If you’ve heard the term ‘Bourbon vanilla’ before, it actually refers to any extract made with vanilla beans that have come from an island off of Madagascar, formerly known as Île Bourbon. While vanilla extract is typically made with vodka, it can be made with any 40% or 80-proof alcohol. Using bourbon as the carrier liquid will impart extra depth of flavor to any recipe. Now that I’ve been enjoying my bottomless vodka-based jar of vanilla for a few years, I wanted to diversify my options by making a vanilla extract with bourbon. Specifically, after visiting the Maker’s Mark distillery in Loretto, Kentucky late last year, I opted for the original Maker’s Mark bourbon which has tasting notes of spiced honey, citrus peels and butterscotch. Here’s how I made it:
Ingredients
Handle of bourbon (approximately 60 ounces)

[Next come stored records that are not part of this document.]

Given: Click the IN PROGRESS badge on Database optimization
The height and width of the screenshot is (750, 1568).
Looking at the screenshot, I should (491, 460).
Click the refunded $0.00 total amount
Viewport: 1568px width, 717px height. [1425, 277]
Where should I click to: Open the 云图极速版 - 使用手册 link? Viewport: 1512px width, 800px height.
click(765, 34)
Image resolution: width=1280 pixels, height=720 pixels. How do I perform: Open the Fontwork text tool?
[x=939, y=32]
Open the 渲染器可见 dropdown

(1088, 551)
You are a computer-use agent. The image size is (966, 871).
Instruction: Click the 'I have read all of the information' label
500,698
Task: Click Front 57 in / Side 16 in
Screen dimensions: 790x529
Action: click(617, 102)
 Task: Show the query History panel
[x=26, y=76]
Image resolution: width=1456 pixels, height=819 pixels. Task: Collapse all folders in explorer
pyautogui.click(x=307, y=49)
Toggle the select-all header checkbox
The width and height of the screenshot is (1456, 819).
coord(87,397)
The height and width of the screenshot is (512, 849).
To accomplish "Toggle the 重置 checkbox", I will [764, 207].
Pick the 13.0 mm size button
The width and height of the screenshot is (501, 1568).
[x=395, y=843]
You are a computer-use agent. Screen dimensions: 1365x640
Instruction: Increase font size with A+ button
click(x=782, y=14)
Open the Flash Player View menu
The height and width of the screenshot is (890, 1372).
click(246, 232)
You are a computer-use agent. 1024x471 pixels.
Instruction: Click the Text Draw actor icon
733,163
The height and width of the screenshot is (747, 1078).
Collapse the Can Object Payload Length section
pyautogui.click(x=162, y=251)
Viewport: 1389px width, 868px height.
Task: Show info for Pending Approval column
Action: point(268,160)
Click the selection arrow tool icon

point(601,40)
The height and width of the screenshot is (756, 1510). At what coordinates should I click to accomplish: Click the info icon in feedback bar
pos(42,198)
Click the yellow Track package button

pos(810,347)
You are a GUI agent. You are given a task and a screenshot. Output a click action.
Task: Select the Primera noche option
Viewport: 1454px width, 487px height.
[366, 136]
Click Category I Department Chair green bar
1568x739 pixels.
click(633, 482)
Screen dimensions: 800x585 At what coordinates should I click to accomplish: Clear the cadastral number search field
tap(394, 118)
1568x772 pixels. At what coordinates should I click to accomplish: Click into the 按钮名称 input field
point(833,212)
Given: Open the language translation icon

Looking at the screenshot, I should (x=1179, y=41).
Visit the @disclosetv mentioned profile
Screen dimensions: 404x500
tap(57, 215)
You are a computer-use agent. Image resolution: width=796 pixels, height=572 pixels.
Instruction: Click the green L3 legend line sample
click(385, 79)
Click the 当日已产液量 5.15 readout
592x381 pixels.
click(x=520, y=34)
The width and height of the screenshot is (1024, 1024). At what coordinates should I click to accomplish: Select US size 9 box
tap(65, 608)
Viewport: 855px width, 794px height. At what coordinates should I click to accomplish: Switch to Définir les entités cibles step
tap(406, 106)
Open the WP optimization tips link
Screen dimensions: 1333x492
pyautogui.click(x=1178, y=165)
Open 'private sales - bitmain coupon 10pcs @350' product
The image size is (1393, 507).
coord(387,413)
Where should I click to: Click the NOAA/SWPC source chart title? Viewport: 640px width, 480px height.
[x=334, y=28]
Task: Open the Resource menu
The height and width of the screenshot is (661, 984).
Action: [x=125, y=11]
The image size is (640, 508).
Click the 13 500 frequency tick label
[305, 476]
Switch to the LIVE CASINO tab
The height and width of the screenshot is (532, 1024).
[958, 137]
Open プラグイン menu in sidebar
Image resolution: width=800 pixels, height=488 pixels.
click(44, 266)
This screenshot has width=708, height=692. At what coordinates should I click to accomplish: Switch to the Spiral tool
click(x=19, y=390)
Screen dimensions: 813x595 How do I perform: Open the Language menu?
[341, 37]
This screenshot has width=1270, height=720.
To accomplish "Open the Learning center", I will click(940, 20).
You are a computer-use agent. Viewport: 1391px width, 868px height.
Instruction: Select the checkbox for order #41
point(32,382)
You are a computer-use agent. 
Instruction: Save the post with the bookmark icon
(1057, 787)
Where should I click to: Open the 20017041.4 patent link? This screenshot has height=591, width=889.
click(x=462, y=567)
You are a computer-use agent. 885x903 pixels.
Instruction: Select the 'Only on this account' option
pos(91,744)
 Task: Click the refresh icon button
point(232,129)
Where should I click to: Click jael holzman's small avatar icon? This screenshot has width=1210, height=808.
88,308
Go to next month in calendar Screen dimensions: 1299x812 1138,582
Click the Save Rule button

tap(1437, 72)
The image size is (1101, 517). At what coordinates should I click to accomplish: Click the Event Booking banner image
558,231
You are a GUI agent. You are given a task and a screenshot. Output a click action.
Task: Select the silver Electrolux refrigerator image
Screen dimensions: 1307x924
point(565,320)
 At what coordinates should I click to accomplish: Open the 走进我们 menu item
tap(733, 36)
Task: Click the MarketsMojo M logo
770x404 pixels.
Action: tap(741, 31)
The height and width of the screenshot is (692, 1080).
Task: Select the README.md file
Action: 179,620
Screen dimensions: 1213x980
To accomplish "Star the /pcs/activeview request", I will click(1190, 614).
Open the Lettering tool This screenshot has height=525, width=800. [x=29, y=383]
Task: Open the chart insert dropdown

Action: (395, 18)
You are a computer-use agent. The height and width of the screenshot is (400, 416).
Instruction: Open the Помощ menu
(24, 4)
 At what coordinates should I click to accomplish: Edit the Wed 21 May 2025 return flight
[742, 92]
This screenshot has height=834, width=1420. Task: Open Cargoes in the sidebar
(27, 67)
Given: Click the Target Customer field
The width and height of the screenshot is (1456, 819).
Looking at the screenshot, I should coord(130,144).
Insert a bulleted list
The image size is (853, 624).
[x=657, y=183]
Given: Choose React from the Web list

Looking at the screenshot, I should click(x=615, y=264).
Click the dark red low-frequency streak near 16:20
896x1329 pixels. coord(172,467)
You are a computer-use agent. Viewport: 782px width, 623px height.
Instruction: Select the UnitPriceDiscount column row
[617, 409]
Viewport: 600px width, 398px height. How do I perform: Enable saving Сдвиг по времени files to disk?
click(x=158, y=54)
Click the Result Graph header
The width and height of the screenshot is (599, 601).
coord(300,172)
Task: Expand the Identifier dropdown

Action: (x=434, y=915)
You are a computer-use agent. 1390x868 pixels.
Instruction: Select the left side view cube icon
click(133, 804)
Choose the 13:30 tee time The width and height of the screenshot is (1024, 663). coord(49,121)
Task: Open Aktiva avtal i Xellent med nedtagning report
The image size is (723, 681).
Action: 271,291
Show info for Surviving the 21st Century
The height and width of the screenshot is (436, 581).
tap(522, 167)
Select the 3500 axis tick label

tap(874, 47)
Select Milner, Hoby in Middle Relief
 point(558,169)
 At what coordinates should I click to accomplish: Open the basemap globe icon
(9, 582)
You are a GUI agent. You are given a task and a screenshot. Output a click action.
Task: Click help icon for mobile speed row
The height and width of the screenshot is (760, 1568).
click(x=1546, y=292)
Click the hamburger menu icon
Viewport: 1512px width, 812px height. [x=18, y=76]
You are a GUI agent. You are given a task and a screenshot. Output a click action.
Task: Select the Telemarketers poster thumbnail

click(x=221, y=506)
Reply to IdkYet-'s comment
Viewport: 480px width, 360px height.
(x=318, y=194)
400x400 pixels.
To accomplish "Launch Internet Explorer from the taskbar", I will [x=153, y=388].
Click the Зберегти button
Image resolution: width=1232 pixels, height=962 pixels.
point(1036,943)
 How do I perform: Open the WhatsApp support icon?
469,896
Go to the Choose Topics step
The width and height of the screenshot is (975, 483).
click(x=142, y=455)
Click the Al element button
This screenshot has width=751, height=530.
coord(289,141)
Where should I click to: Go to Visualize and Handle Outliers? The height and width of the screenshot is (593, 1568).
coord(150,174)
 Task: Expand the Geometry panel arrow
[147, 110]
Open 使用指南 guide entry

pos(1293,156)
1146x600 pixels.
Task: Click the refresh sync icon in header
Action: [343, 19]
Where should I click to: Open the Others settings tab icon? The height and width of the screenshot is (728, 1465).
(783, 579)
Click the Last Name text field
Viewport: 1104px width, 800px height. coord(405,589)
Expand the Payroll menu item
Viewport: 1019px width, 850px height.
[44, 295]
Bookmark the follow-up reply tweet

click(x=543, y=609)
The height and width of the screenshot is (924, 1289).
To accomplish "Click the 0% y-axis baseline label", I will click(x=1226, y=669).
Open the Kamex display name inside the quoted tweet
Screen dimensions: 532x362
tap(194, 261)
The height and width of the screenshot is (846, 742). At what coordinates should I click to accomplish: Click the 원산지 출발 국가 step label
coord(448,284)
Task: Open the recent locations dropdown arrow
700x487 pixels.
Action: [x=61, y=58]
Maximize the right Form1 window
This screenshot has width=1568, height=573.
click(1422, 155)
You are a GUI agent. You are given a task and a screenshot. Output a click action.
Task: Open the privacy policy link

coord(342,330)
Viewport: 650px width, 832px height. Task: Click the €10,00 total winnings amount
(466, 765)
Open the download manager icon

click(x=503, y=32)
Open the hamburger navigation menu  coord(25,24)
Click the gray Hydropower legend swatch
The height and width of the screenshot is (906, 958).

Place the vanilla beans upright in an extra large, wide-mouth jar with an airtight lid (I used this 64-oz capacity jar) and fill the jar with the entire bottle of bourbon, making sure the vanilla beans are completely submerged. Allow this mixture to sit at room temperature for at least a month, but up to six months before it’s ready to use. This mixture has an indefinite shelf life (as the Barefoot Contessa herself says, hers has been going over a couple of decades!). The key, she says, is to top off the jar whenever the liquid starts to get low. The bonus ingredient that this process yields is vanilla bean paste. Simply pull one of the beans out of the jar, snip the end, and squeeze out as much paste as your recipe calls for. Put the bean back in the jar when you’re done to keep it working.